Support interpolating values from fixed-timestep systems #1259

Open fenduru opened 3 years ago

fenduru commented 3 years ago

What problem does this solve or what need does it fill?

When the timestep between a PhysicsSystem and RenderSystem differs (i.e. because the PhysicsSystem runs on a fixed timestep), and RenderSystem depends on the calculations done by PhysicsSystem, it is desirable to interpolate the calculated values depending on how different the timesteps were in reality to avoid hitching. As is, there are a couple of issues that prevent an obvious solution:

  1. FixedTimestep systems wait for the entire timestep to elapse before running the system. This means that if rendering runs at a higher framerate, the renderer will only be able to render the last physics-frame rather than being able to interpolate between the last physics frame and the next physics frame. For example, if we render at 200fps (5ms frame time) and do physics at 60fps (16ms frame time), then after a physics tick we'll render the same frame 3 times (because only 15ms has elapsed, we won't run the next physics tick until the 4th frame).
  2. The Transform component is a bit overloaded. While it is nice to have a unified component representing the transform of an entity, once we start trying to do interpolation there is a difference between the "physical transform" and the "interpolated transform". Rendering related systems should likely use the interpolated transform, where as other systems may/may not want to use the physical transform. We also must keep the previous and current physical transforms (in addition to the interpolated transform that gets rendered - unless the renderer computes the interpolation on the fly) so that when the physics system runs it is doing calculations off the current position, and interpolation is always calculated between the same values. Without this then the result of physics simulation becomes dependent on the rendering timestep, as the same physics-step might get interpolated differently. Synchronizing these two Transforms can get tricky (e.g. how does PhysicsSystem tell the difference between a Transform that changed due to interpolation vs. a game system teleporting that object?)

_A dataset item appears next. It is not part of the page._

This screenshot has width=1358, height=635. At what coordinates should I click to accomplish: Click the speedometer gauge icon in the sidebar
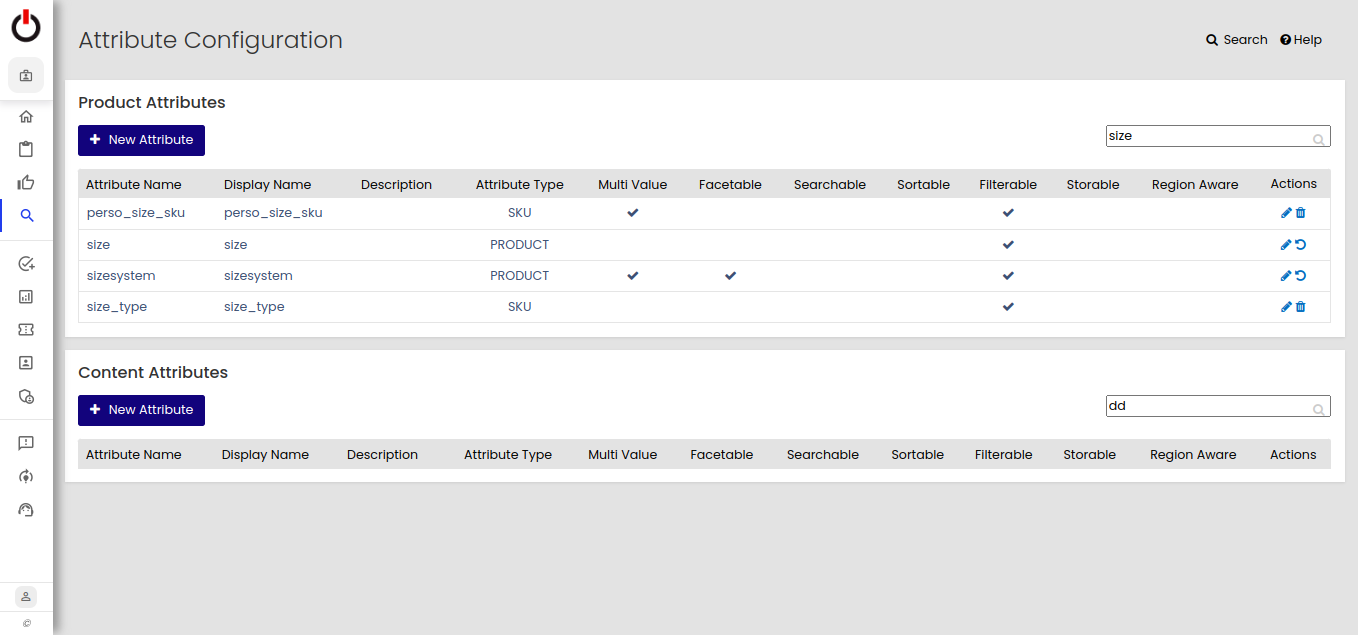click(26, 510)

What solution would you like?

  1. FixedTimestep systems should run once at t=0. In the above example, we would run one physics tick (putting the physics simulation 16ms into the future), and then for the next 3 frames we'll get overstep_percentage of 5/16, 10/16, and 15/16 (making interpolation really simple).

  2. Not sure what the best solution would be. It might be simplest for physics plugins to copy Transform into a struct PhysicalTransform { current: Transform, previous: Transform } that it uses and updates during simulation, and then in a non-fixed-timestep do the interpolation and write it out to Transform for rendering. It would have to initialize these by copying them in, and then also overwrite it when it detects a change to Transform from an earlier system (in the teleport example). This has the downside of game systems potentially reading the Transform and acting on interpolated values that aren't actually canon according to the physics simulation - I think it is arguable whether this is a good thing or a bad thing.

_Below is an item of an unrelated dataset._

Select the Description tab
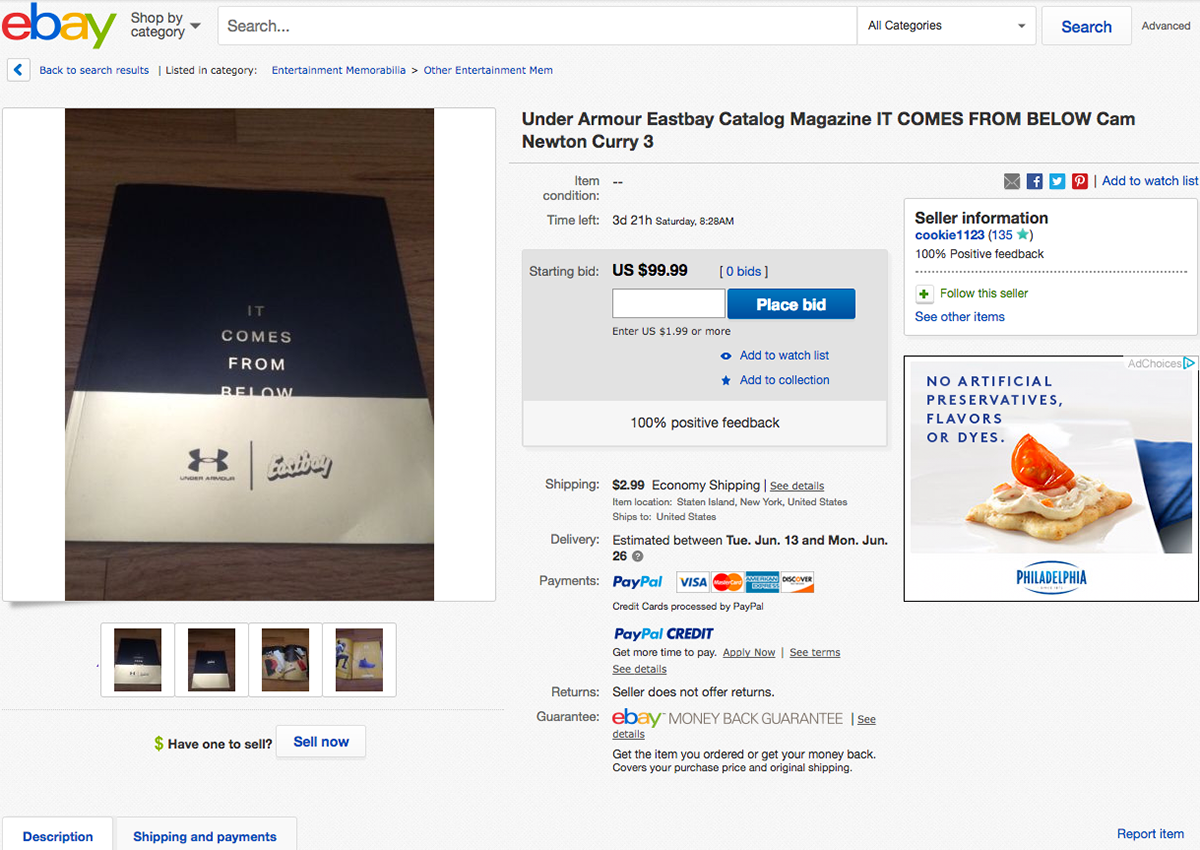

What alternative(s) have you considered?

The idea of having future values could be built into the rendering system and it could handle the interpolation. For instance the physics system could add/update a component Next<Transform>, with the Next type encapsulating the "percentage". Rendering systems would need to understand interpolation (and potentially have various/configurable interpolation strategies), and query for something like Query<(&Transform, Optional<&Next<Transform>>) and conditionally interpolate. If this becomes a common pattern then there is some opportunity for syntactic sugar, but that's getting ahead of ourselves.

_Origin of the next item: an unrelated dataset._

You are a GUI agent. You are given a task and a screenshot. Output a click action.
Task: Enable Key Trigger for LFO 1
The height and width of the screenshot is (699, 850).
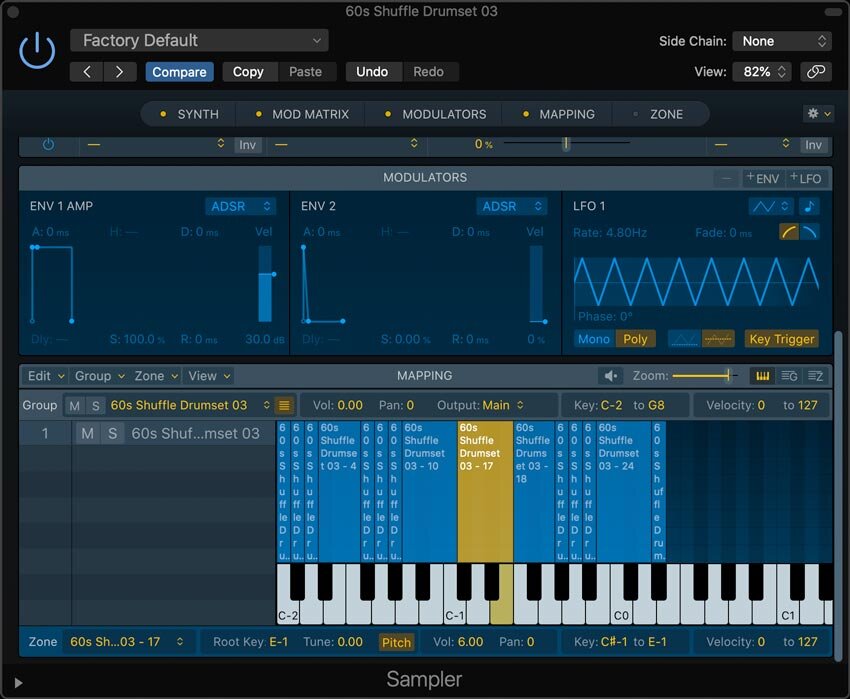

This approach would ultimately encapsulate essentially the same information as above, but with the renderer being responsible for interpolation rather than a PhysicsPlugin. This seems like a better separation of concerns to me, as interpolation is done primarily to avoid graphical hitching - the physics simulation doesn't actually need it - but at the cost of introducing more opinions to core systems (not sure the maintainers' stance on if that's a pro or a con). Also it may just be unavoidable for the physics system to have to know about the interpolation since it is the one with an overstep_percentage that needs to be written somewhere.

Other notes

Not entirely related to interpolation, but some other pain points with fixed timesteps:

jpetkau commented 3 years ago

Systems have to be aware of whether or not they're running in a fixed timestep because they need to choose between Res<Time> and Res<FixedTimesteps>. This seems to go against the DI nature of Bevy - my integrate_velocities function doesn't care whether the timestep is fixed or not it just needs to know the delta

That can be handled by having integrate_velocities always use (say) the PhysicsTime (or SimulationTime or UpdateTime or whatever you want to call it), which might be updated at a fixed or variable rate. Likewise rendering would always use e.g. RenderTimestep. (Which allows for other subtleties, e.g. if you have an estimate of the true frame presentation time, the render time might be in the future, relative to the arrival time of UI events.)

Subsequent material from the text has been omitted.